Investigating or puzzling?
Detective games are all about finding clues and interrogating suspects or questioning people about leads, and Under a Killing Moon doesn’t disappoint, although it can become quite overwhelming with so many dialogue topics, which is especially annoying if half of them result in “I don’t know” replies. Conversations can become puzzles as well when a special attitude of talking to a person or a specific order of asking or answering questions are necessary to progress. The chapter-like division into days which already worked to great effect in Gabriel Knight: Sins of the Fathers is motivating (as is the score system which rewards players with a private detective ranking at the end) with its unlocking of more places to visit and new people to question. But it’s often not clear what needs to be done to end a day, as trigger events aren’t always obvious.
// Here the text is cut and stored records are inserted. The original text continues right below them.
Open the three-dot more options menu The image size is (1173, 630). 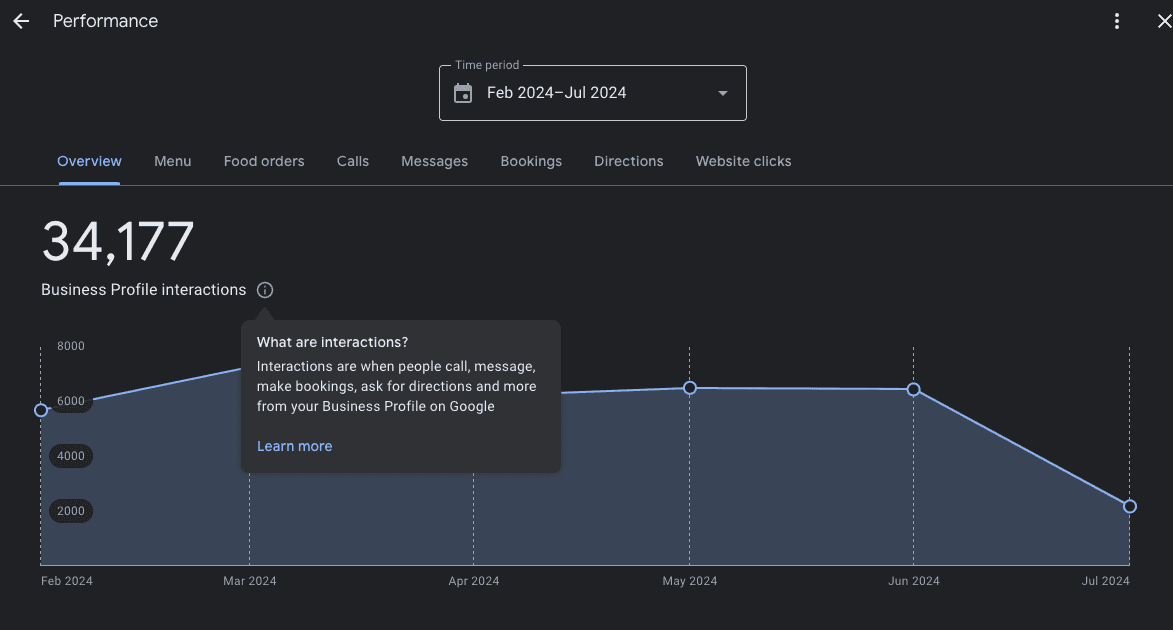[x=1117, y=21]
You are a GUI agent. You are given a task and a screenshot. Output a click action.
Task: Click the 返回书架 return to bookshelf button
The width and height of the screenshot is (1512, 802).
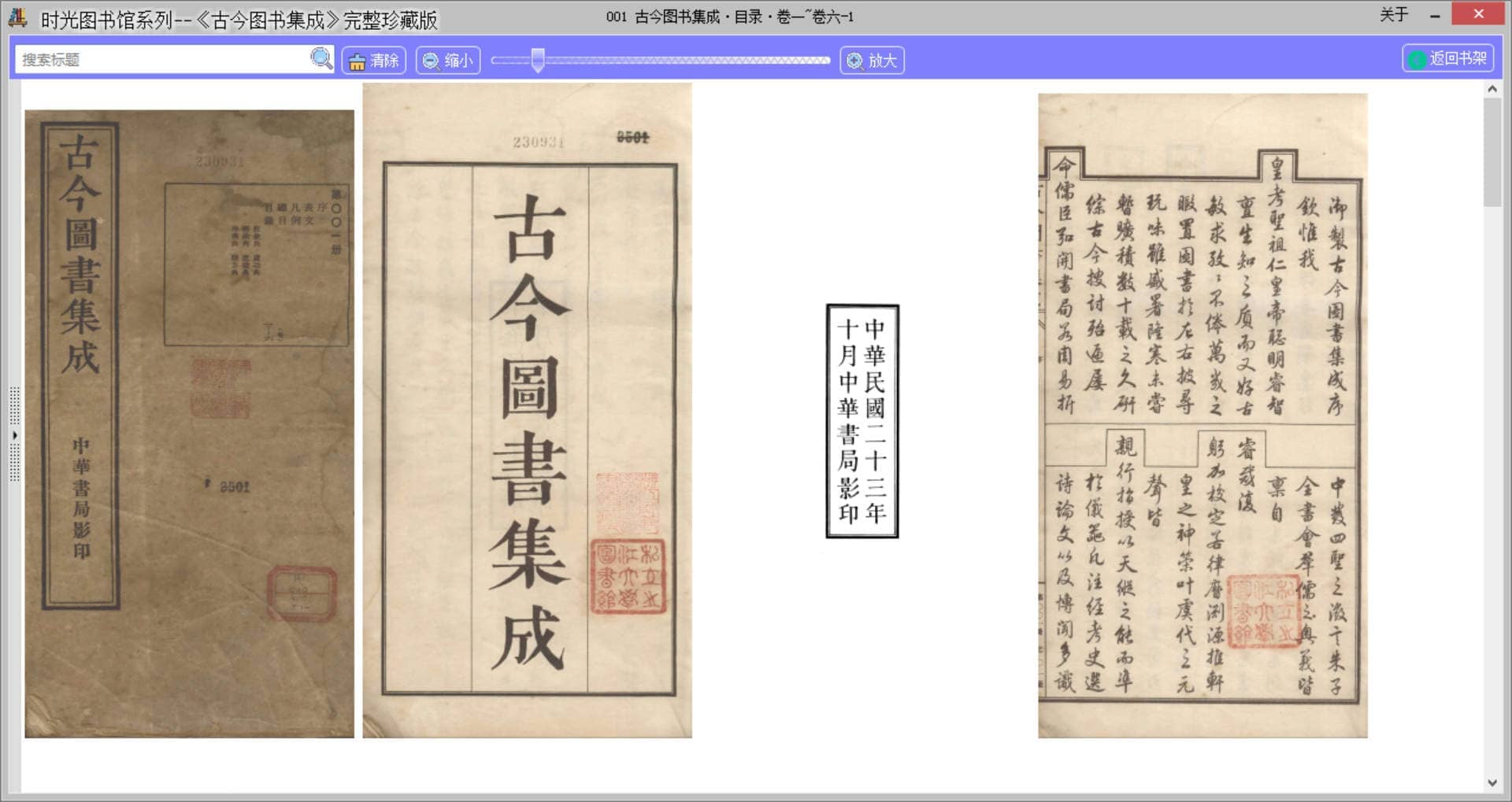click(1448, 59)
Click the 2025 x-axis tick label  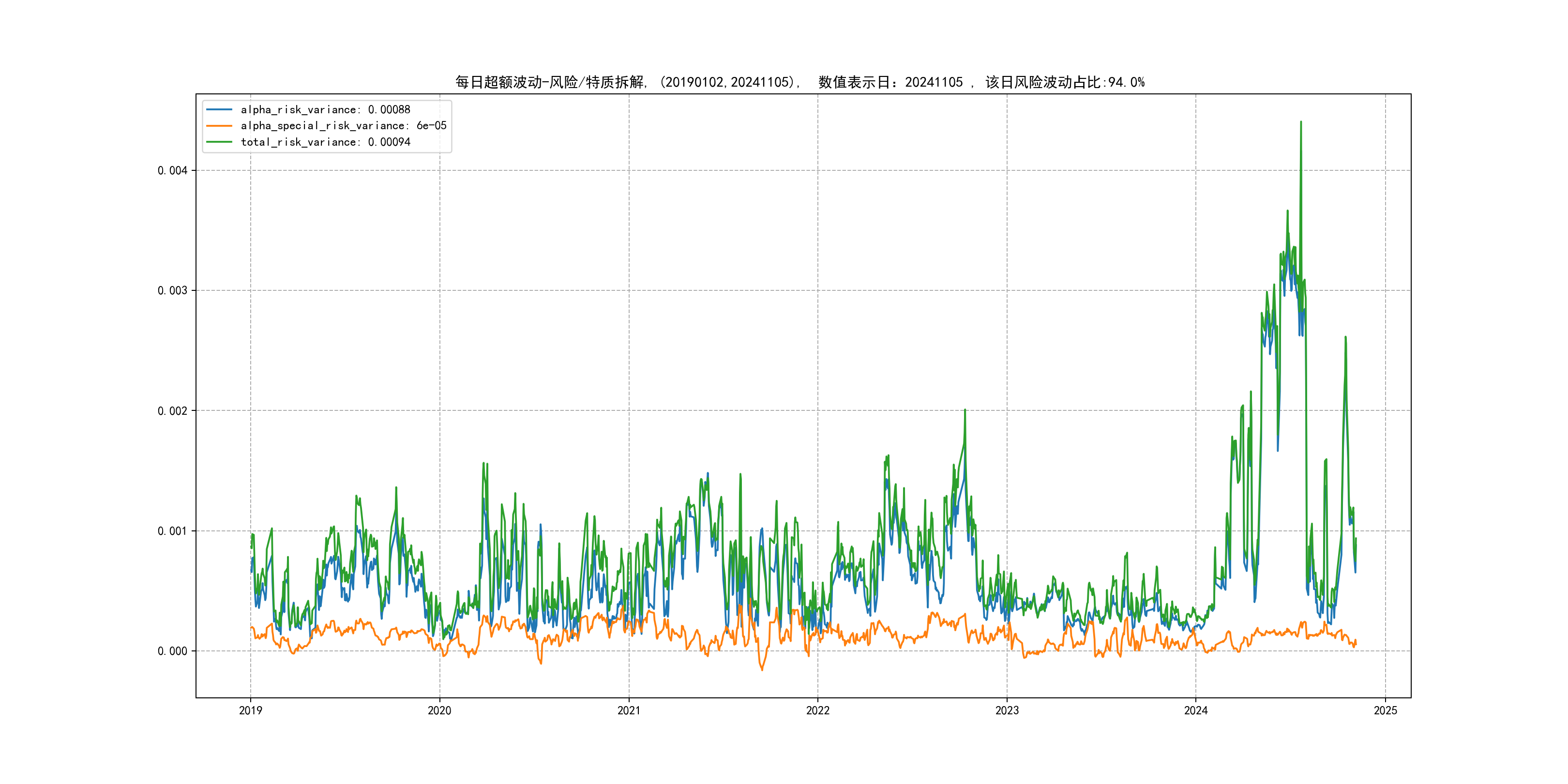coord(1386,710)
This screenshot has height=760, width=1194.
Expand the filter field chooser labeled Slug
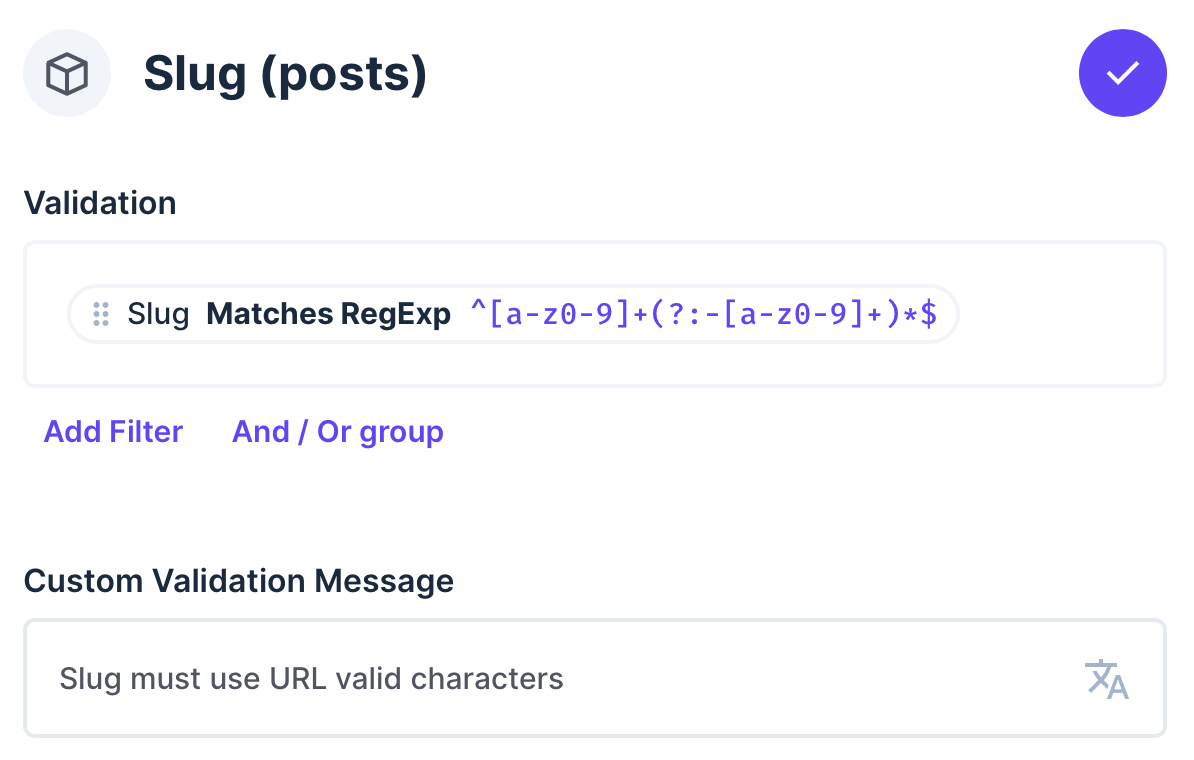tap(158, 314)
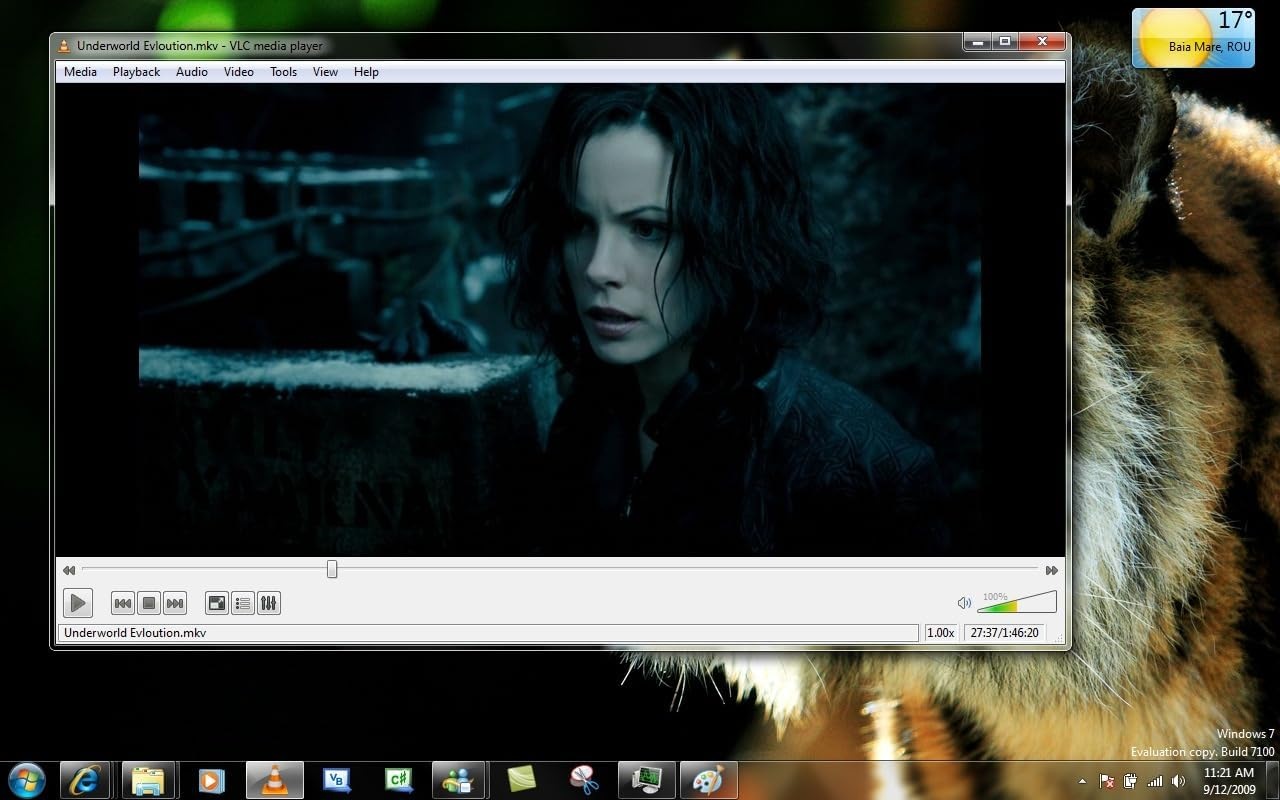Skip to the next media item
1280x800 pixels.
(x=175, y=603)
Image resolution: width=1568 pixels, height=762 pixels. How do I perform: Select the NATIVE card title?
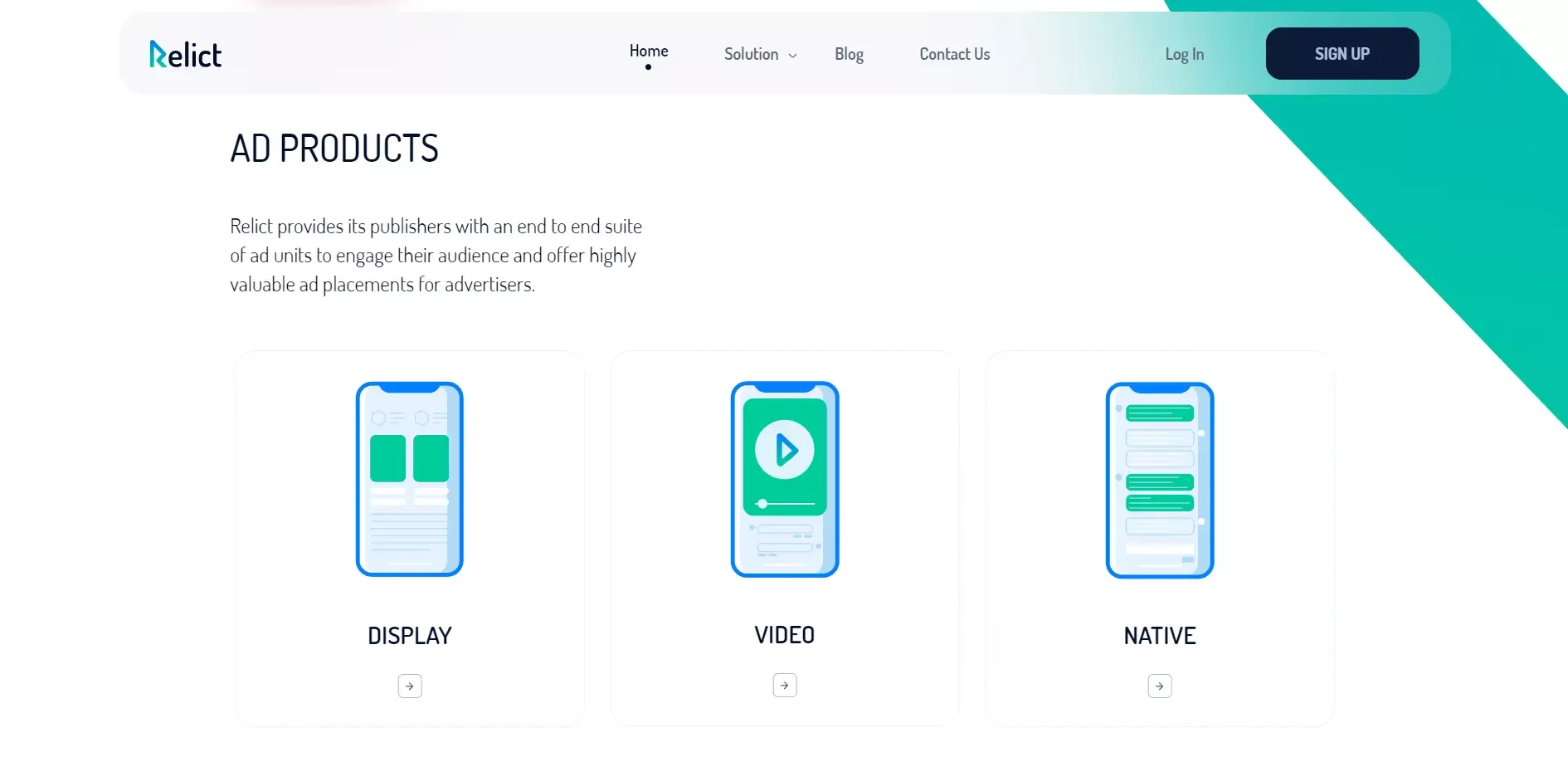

There are quite a few inventory-based puzzles to solve, and despite some logic-defying instances, one usually gets one’s head around them. Even if they’re not of the most imaginative kind, they’re varied enough so that the puzzle design doesn’t become stale. The difficulty is mainly due to so many places to visit and objects not necessarily being where they have to be used, which might be the essence of a good adventure game, but remembering all the locations can be tricky. At least the map makes it easier to jump from one to the next. With different leads to follow or obstacles to overcome during the day (or spanning a larger time frame), the gameplay gives the player a certain freedom of puzzle solving even if the story remains linear. If one still gets stuck, a step-by-step hint system that uses the aforementioned score points helps to overcome most problems, although unexpected death scenes leave a bitter aftertaste in an otherwise enjoyable adventure trip. In addition, pixel hunting is a major concern with small items easily being overlooked which is further complicated with the full 3D first-person movement.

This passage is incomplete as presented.